Максимальная ферментативная активность была достигнута на 120 ч и составила, ед/мл: Эндоглюканазная 0,85 + 0,08 Активность по ФБ 1,15 + 0,1
Целлобиазная активность 1 + 0,1
Активность по ФБ была определена следующим образом: 50 мг Whatman N 1 (Великобритания) 1х6 см в 1 мл 0,05 М натрий-цитратного буфера инкубировали в течение 1 ч при Т=50оС. За единицу активности по ФБ принимали активность такого количества фермента, которое за 30 мин действия на 50 мг Whatman N 1 (Великобритания) образует 1 мг редуцирующих сахаров, которые были определены по методу Сомоджи-Нельсона.
Эндоглюканазная активность была определена действием фермента на КМЦ: 0,5 мл 1%-ного раствора Na КМЦ в 0,05 М натрий-цитратном буфере (рН 4,8) и 0,5 мл фильтрата культуральной жидкости инкубировали в течение 30 мин при Т = 50оС. За единицу эндоглюканазной активности принимали активность такого количества фермента, которое за 30 мин действия образует 1 мг редуцирующих сахаров, количество которых было определено по методу Сомоджи-Нельсона.
Целлобиазная активность была определена следующим образом.
0,5 мл 0,05%-ного раствора целлобиазы в 0,05 М натрий-цитратном буфере (рН 4,8) и 0,5 мл фильтрата культуральной жидкости инкубировали в течение 30 мин при Т = 50оС. За единицу целлобиазной активности принимали такое количество фермента, которое за 30 мин образует 1 мг редуцирующих сахаров. Количество редуцирующих сахаров было определено по методу Сомоджи-Нельсона.

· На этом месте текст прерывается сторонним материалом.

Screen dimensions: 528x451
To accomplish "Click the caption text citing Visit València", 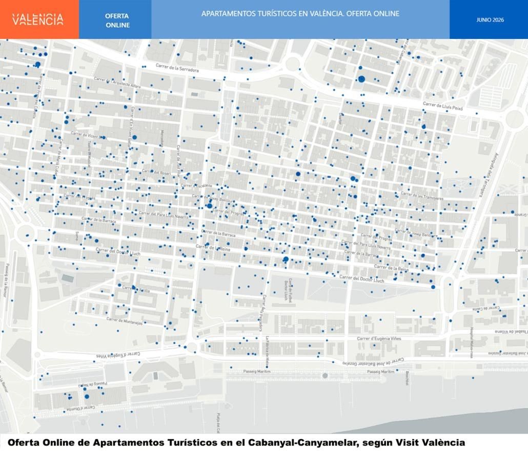I will 236,442.
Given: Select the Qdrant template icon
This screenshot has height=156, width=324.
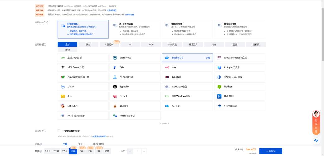Looking at the screenshot, I should click(115, 96).
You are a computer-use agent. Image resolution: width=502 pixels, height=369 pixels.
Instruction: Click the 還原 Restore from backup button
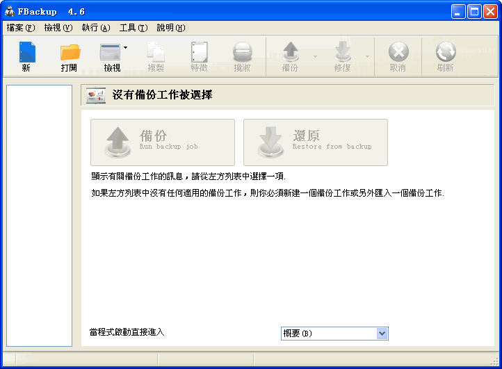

В результате проведенных исследований было обнаружено, что в биомассе микромицета ВКПМF-559 при выращивании на среде с измельченной кукурузной кочерыжкой синтезируется белок, а фильтрат культуральной жидкости содержит комплекс целлюлозолитических ферментов.
Количественное содержание белка, степень утилизации субстрата и ферментативная активность культуральной жидкости микромицета ВКПМF-559 приведены в таблице.
Таким образом выделенный и описанный нами штамм микромицета Aspergillus species превосходит штамм микроорганизма, выделенный в качестве прототипа по производительности в условиях глубинного культивирования, что выражается в более высокой скорости процесса биоконверсии растительного сырья (18 ч), значительной степени его утилизации и существенной его активности.
Использование быстрорастущего штамма в промышленной микробиологии приведет к значительному снижению уровня энергозатрат и трудоемкости технологического процесса, высвобождению значительной части инженерно-технического персонала, что в конечном итоге приведет к увеличению уровня рентабельности производства.
Формула изобретения: ШТАММ ГРИБА ASPERGILLUS SPECIES - ПРОДУЦЕНТ БЕЛКА И ЦЕЛЛЮЛАЗ.
Штамм гриба Aspergillus species ВКПМF-559 - продуцент белка и целлюлаз.